Alloprof: a new French question-answer education dataset and its use in an information retrieval case study

Teachers and students are increasingly relying on online learning resources to supplement the ones provided in school. This increase in the breadth and depth of available resources is a great thing for students, but only provided they are able to find answers to their queries. Question-answering and information retrieval systems have benefited from public datasets to train and evaluate their algorithms, but most of these datasets have been in English text written by and for adults. We introduce a new public French question-answering dataset collected from Alloprof, a Quebec-based primary and high-school help website, containing 29 349 questions and their explanations in a variety of school subjects from 10 368 students, with more than half of the explanations containing links to other questions or some of the 2 596 reference pages on the website. We also present a case study of this dataset in an information retrieval task. This dataset was collected on the Alloprof public forum, with all questions verified for their appropriateness and the explanations verified both for their appropriateness and their relevance to the question. To predict relevant documents, architectures using pre-trained BERT models were fine-tuned and evaluated. This dataset will allow researchers to develop question-answering, information retrieval and other algorithms specifically for the French speaking education context. Furthermore, the range of language proficiency, images, mathematical symbols and spelling mistakes will necessitate algorithms based on a multimodal comprehension. The case study we present as a baseline shows an approach that relies on recent techniques provides an acceptable performance level, but more work is necessary before it can reliably be used and trusted in a production setting.

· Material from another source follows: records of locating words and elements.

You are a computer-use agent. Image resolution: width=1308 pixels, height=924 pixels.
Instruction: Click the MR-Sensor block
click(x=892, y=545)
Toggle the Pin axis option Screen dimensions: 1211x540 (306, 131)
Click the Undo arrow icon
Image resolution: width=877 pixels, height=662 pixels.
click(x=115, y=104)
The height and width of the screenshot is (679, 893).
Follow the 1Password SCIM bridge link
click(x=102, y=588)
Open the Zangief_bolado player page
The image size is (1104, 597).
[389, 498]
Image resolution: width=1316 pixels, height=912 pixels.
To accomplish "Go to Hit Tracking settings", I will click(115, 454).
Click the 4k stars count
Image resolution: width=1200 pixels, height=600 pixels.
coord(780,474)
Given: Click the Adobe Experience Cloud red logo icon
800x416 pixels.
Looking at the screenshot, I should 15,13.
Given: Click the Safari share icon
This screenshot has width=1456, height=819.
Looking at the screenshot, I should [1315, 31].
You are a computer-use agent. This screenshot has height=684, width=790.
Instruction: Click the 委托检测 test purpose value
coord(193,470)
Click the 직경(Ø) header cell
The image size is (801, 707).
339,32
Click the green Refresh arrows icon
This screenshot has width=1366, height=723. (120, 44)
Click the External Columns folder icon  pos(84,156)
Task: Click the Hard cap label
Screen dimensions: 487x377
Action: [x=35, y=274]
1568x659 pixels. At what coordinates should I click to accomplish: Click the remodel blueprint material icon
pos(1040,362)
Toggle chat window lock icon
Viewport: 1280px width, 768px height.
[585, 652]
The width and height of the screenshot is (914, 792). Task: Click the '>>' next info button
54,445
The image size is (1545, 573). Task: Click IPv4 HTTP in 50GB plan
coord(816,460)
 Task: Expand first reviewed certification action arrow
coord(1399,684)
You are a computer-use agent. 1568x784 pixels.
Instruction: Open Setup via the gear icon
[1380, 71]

翻译：教师和学生日益依赖在线学习资源以补充校内教材。资源广度与深度的增加对学生而言固然有益，但前提是学生能从中找到所需问题的答案。问答系统与信息检索系统虽受益于公开数据集进行算法训练与评估，然而现有数据集多由成年人编制，且以英语文本为主。本研究介绍了一个从魁北克中小学教育辅导网站Alloprof收集的法语问答公开数据集，包含来自10,368名学生的29,349道问题及其对应解答，涵盖多个学科领域，其中半数以上的解答关联其他问题或网站内2,596个参考页面。我们同时展示了该数据集在信息检索任务中的案例研究。数据均采集自Alloprof公共论坛，所有问题及解答均通过适宜性审核，解答内容还额外验证了与问题的相关性。为预测相关文档，我们微调并评估了基于预训练BERT模型的架构。该数据集将助力研究者开发专用于法语教育场景的问答系统、信息检索及其他算法。此外，数据中呈现的语言能力差异、图像、数学符号及拼写错误，将推动基于多模态理解的算法研究。作为基准的案例研究表明，依托当前技术的方法虽能达到可接受的性能水平，但在生产环境中实现可靠应用前仍需进一步探索。